I started studying French in high school. Then, I majored in it at the University of Michigan. Then, I studied abroad in Grenoble. Then, I taught English in Normandy for eight months. Then, I taught French for a few years. Then, I moved to Lorraine for a while. You could say that I spoke French fairly well at this point, and I did, but I kept hearing words pop up in conversation that I had never heard of before, like, ever.
So, finally I asked someone what this word (meuf) was that I kept hearing over and over and over, and then it all made sense: Verlan.

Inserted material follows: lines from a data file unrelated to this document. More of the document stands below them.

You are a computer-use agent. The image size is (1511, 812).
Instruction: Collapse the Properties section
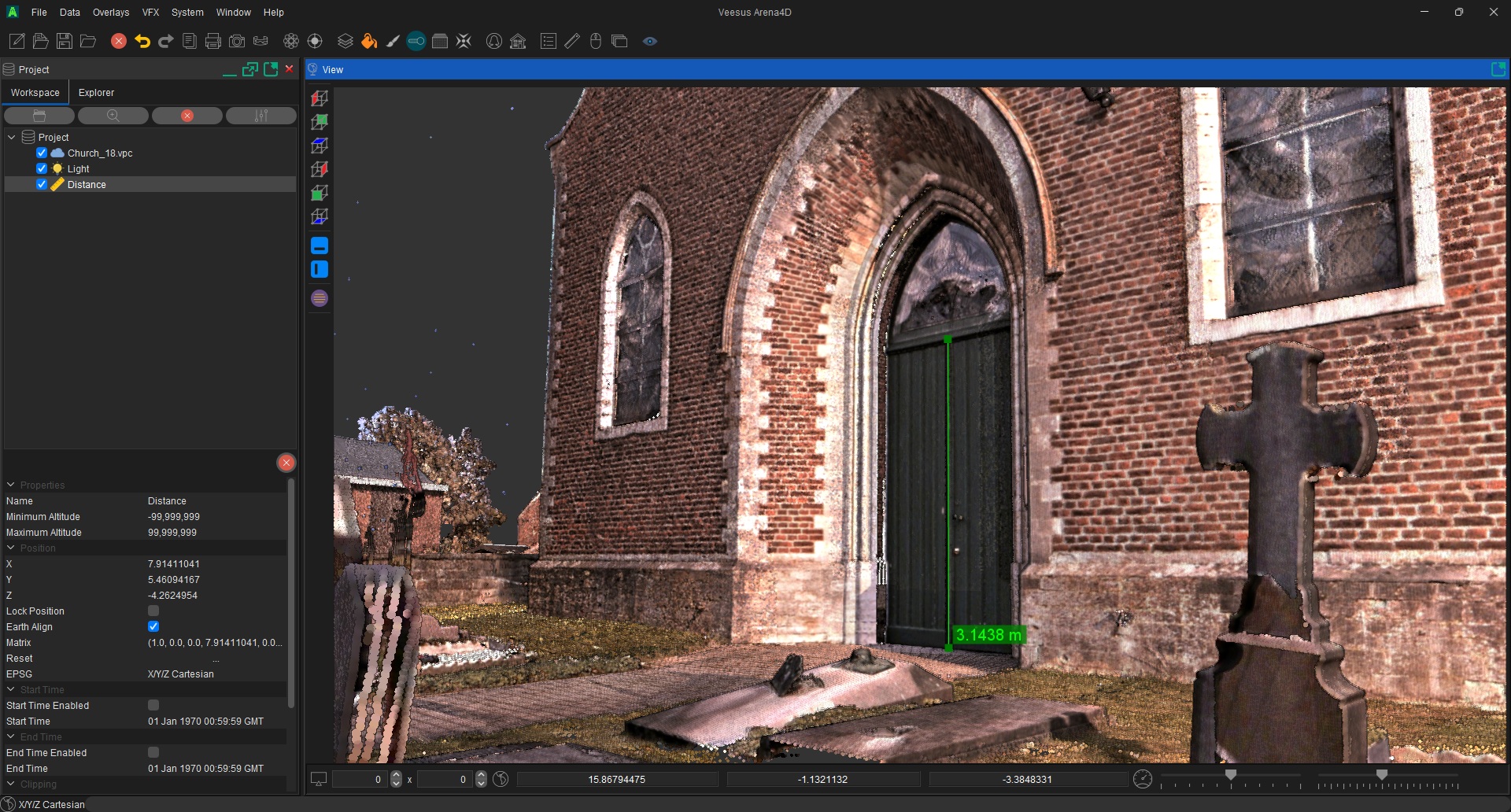(x=10, y=484)
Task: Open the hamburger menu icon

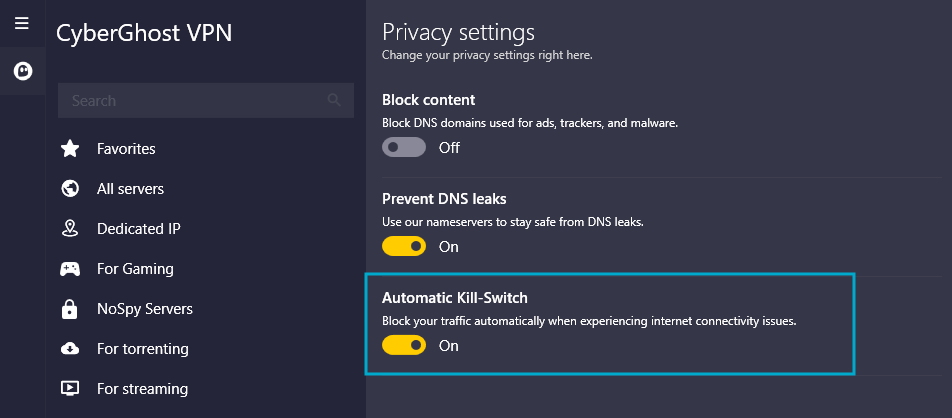Action: [x=22, y=23]
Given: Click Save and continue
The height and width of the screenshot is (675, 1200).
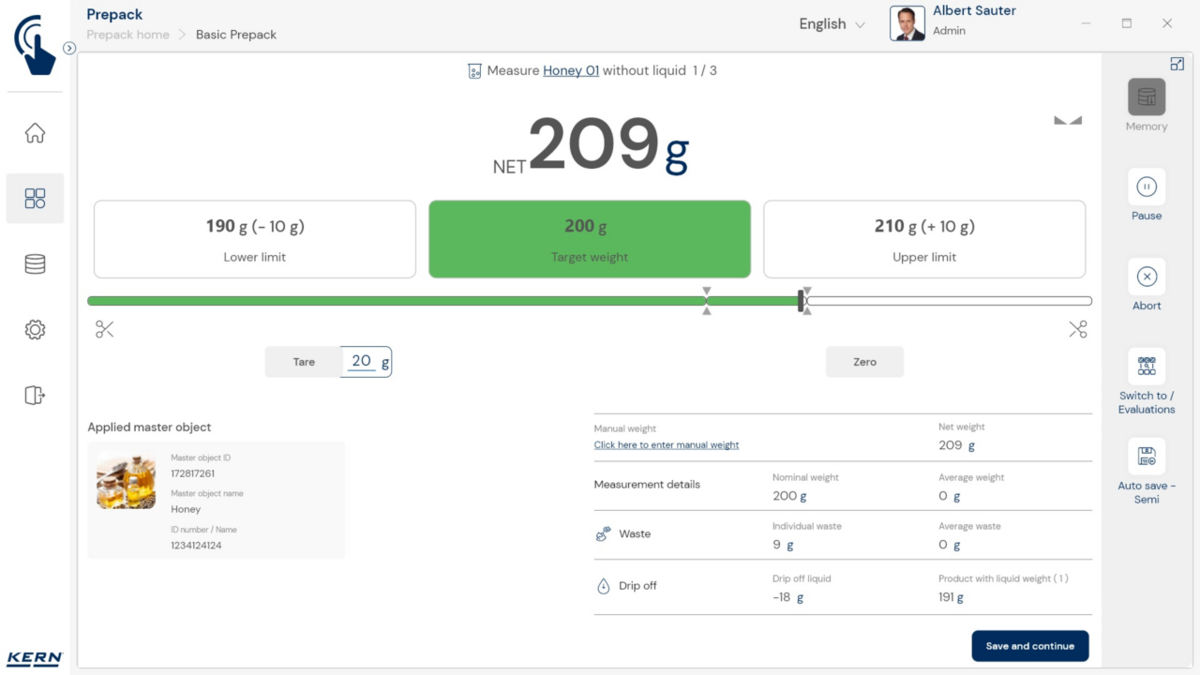Looking at the screenshot, I should tap(1030, 646).
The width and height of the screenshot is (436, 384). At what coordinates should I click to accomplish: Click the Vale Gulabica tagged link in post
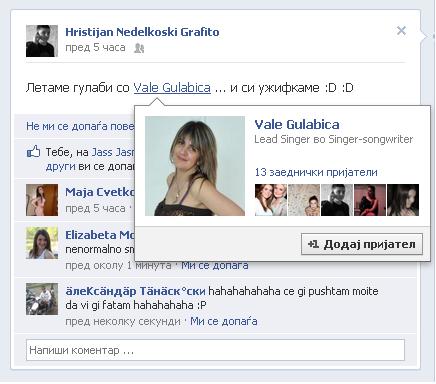click(172, 88)
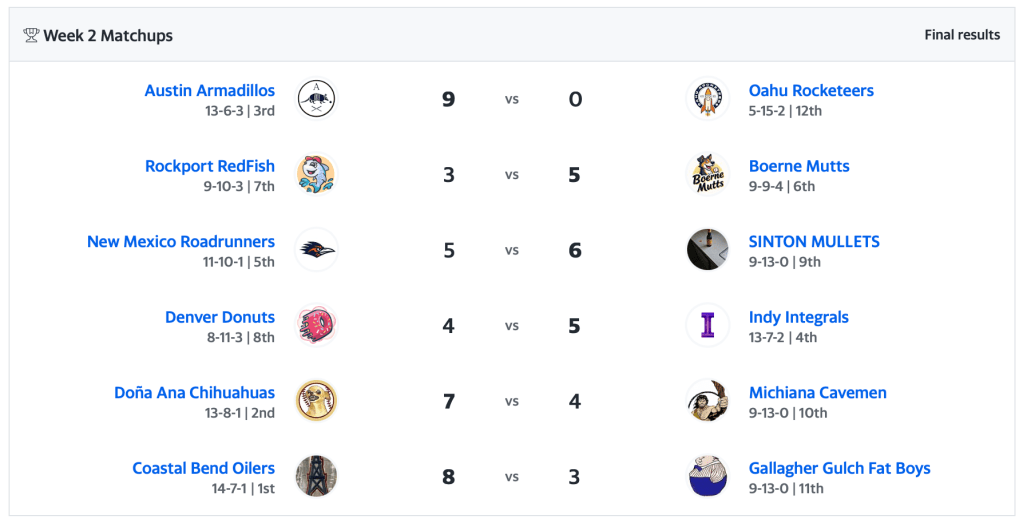Click the Coastal Bend Oilers logo
Screen dimensions: 1023x523
(x=316, y=476)
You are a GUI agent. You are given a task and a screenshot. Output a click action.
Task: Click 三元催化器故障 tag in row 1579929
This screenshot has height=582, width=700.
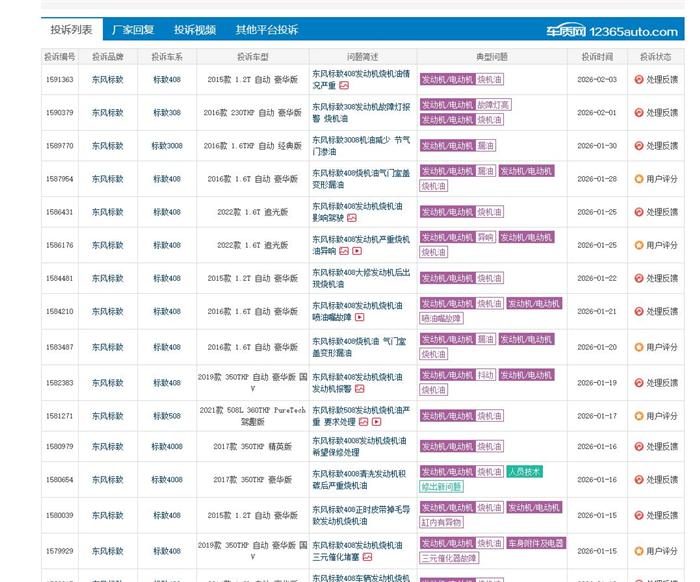pyautogui.click(x=449, y=558)
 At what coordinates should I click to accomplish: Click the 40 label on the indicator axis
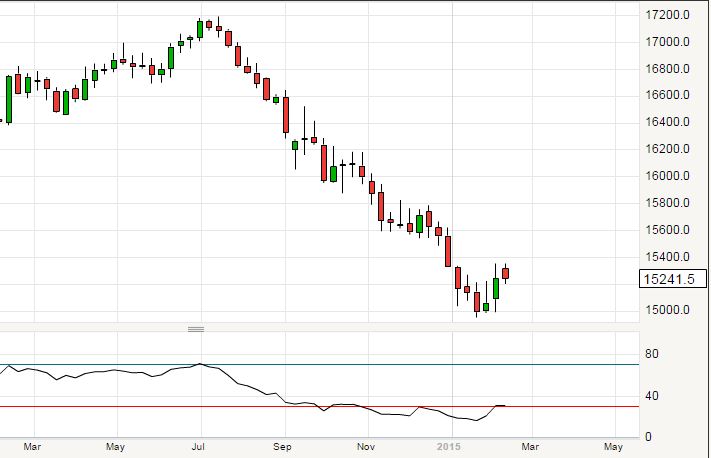pyautogui.click(x=650, y=395)
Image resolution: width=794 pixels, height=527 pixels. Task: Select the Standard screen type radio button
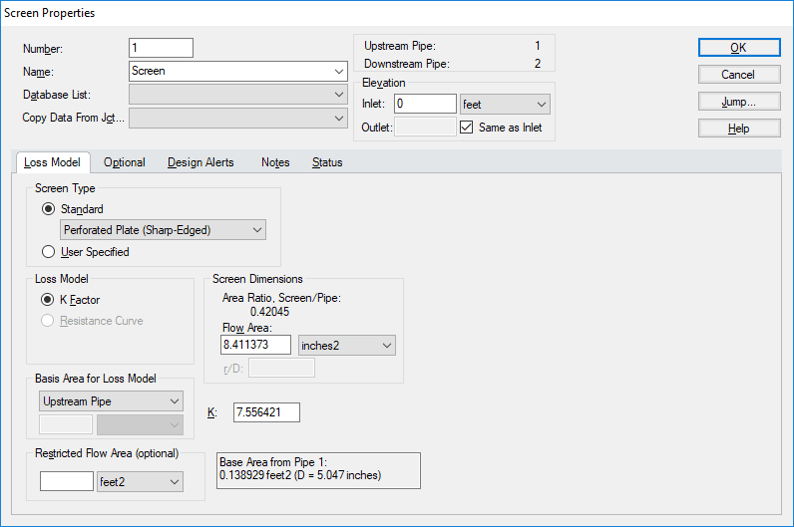point(49,209)
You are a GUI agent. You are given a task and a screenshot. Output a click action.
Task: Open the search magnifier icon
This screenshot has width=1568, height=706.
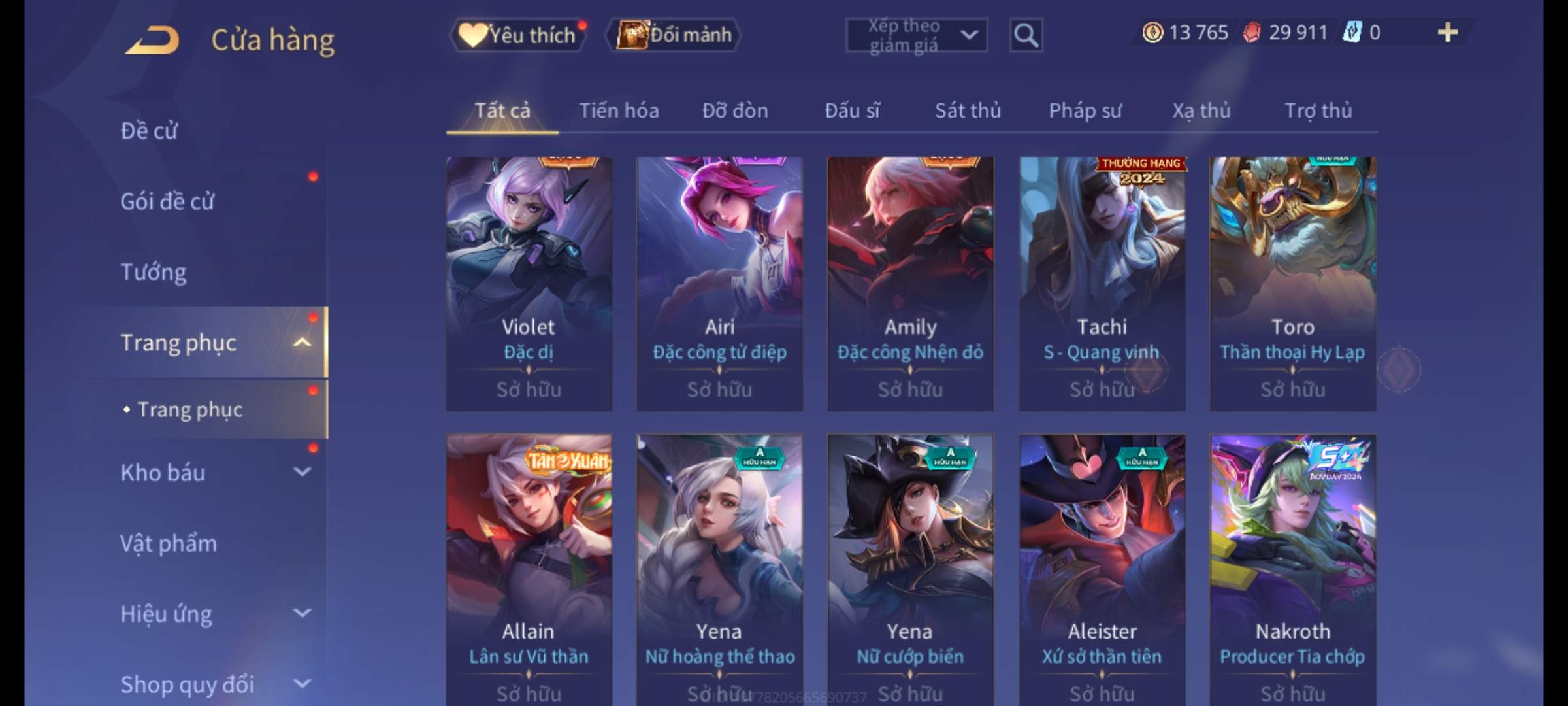coord(1026,35)
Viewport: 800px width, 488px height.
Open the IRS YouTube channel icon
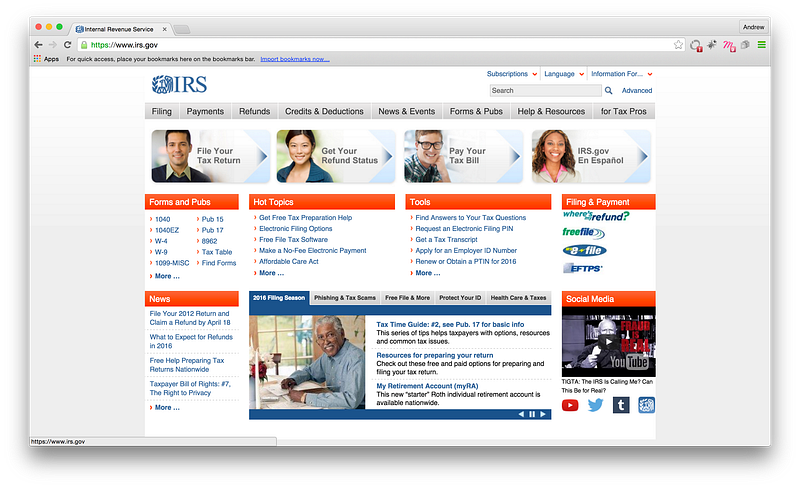tap(570, 405)
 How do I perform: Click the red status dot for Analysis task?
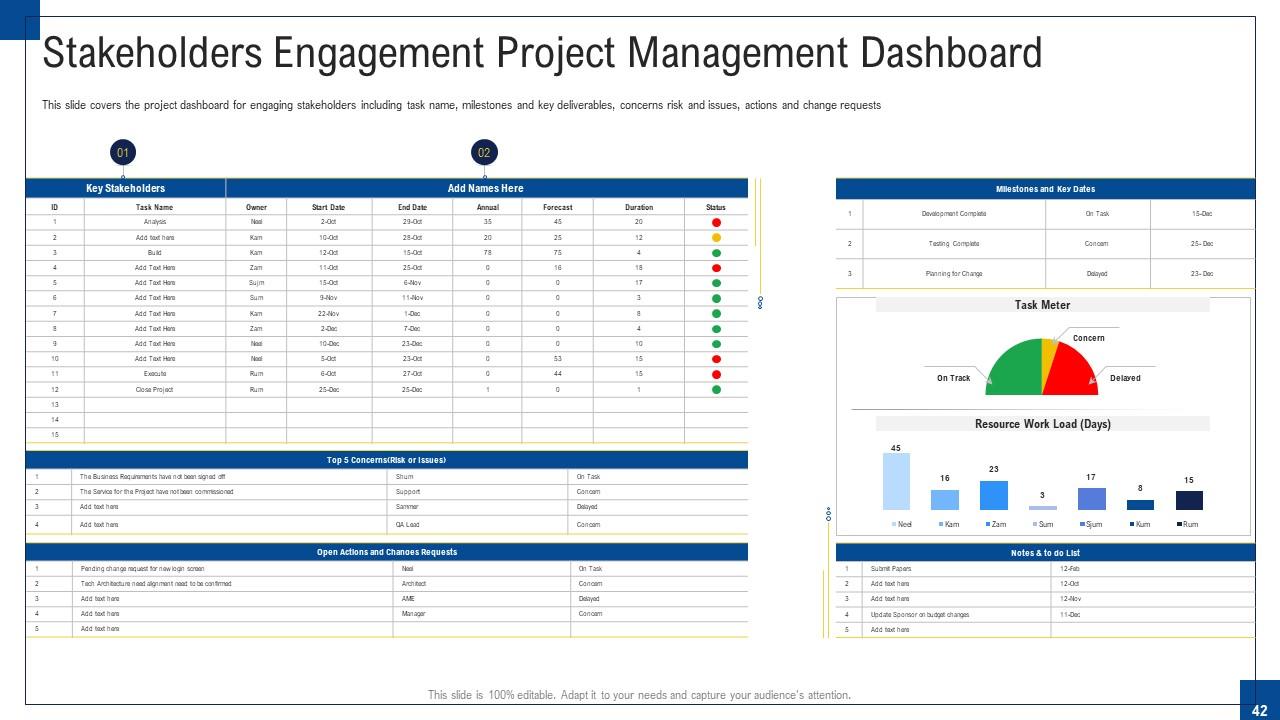(x=714, y=223)
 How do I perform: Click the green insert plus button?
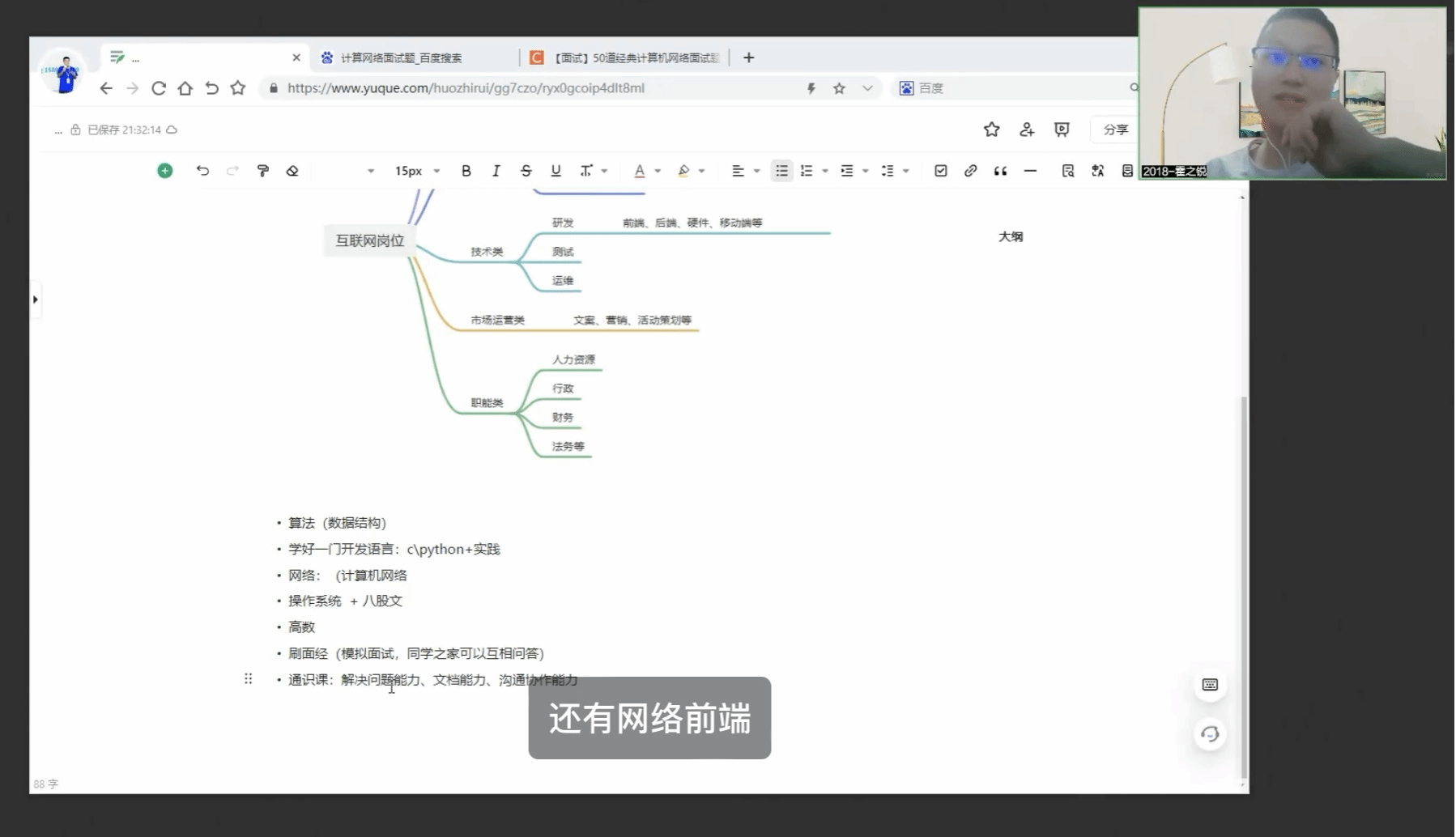point(164,171)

Verlan is a form of the French language common among the youth, the word “verlan” being an example itself of how the language functions. It basically works like this: take the syllables of a word and switch them. Easy enough, right? The French word “l’envers” (meaning inverse) is pronounced “lan-ver.” Switch the order of these two syllables, thus pronouncing the word inversely and voilà, you have the word “Verlan.” Clever, oui?
Here’s a list of commonplace “verlanised” words that you’re sure to hear at some point in conversation with a young French person. Words that are only one syllable work a little differently, but you get the idea:
Verlan Original word Meaning
meuf femme woman
ouf fou crazy
chelou louche shady
féca café coffee/café
relou lourd heavy
teuf fête party
tof photo photo
zarbi bizarre bizarre
céfran français French
Remember, this is “street language” so be sure to leave it there, and keep it proper in the salle de classe!